» **Task instructions**:
Count the lines in the entries that contain the word "Choose", and give only the number.

[start]

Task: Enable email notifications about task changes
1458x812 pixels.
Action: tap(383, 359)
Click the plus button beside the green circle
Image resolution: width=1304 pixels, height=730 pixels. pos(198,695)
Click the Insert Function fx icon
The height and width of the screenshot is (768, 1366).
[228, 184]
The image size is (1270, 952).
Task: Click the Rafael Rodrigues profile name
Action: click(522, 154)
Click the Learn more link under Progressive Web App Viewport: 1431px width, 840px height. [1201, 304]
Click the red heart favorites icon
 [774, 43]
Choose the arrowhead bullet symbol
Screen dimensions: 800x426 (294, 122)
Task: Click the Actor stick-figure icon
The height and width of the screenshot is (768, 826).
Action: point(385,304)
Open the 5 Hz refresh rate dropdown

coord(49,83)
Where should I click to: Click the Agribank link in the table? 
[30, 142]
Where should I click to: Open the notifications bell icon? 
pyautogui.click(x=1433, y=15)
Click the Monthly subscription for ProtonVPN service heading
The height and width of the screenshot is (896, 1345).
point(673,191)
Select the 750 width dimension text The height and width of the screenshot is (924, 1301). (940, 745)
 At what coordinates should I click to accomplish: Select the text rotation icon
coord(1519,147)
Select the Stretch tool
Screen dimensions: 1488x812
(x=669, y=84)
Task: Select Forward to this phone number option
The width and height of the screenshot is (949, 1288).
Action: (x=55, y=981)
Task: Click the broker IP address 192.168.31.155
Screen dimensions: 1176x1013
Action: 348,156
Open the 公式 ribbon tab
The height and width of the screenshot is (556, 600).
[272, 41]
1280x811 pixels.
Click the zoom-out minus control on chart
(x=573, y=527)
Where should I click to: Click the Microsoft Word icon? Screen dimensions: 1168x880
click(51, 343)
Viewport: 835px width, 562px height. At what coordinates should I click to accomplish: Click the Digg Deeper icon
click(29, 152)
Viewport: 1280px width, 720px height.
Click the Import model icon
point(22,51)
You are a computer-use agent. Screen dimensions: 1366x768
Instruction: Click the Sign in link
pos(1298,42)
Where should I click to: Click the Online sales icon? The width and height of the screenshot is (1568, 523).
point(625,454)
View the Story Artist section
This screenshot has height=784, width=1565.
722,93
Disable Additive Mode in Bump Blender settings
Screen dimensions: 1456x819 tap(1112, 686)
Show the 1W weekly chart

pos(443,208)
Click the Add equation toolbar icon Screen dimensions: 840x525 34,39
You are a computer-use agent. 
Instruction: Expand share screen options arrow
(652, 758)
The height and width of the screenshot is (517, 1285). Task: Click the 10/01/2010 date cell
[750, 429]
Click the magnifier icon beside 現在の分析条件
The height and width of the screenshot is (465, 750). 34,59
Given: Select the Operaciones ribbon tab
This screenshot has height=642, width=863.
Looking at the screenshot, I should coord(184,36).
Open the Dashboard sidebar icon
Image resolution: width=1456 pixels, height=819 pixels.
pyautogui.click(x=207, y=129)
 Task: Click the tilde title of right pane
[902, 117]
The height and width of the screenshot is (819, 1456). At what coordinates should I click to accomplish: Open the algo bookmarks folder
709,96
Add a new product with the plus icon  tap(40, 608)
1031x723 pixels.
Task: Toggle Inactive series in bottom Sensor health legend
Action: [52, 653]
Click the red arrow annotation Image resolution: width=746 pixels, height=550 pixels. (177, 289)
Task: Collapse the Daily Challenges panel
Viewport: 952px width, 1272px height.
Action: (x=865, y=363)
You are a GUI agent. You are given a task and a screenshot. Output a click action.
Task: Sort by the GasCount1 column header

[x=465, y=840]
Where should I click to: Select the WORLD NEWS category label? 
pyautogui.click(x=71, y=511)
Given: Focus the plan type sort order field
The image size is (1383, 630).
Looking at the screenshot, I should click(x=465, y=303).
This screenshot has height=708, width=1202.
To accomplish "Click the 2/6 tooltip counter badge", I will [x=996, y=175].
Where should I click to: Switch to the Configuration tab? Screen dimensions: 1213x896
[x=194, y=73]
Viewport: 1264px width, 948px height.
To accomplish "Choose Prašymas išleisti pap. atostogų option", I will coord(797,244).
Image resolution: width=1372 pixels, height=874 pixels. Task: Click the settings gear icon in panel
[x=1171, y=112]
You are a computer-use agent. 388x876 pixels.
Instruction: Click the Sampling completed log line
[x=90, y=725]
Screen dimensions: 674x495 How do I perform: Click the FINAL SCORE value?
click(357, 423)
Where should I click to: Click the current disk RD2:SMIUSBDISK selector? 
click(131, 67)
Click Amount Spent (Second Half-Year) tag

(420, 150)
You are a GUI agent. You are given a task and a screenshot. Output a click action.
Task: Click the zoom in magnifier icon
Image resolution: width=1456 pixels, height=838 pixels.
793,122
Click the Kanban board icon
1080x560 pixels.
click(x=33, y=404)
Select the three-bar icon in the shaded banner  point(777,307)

[end]

» **Task answer**:
2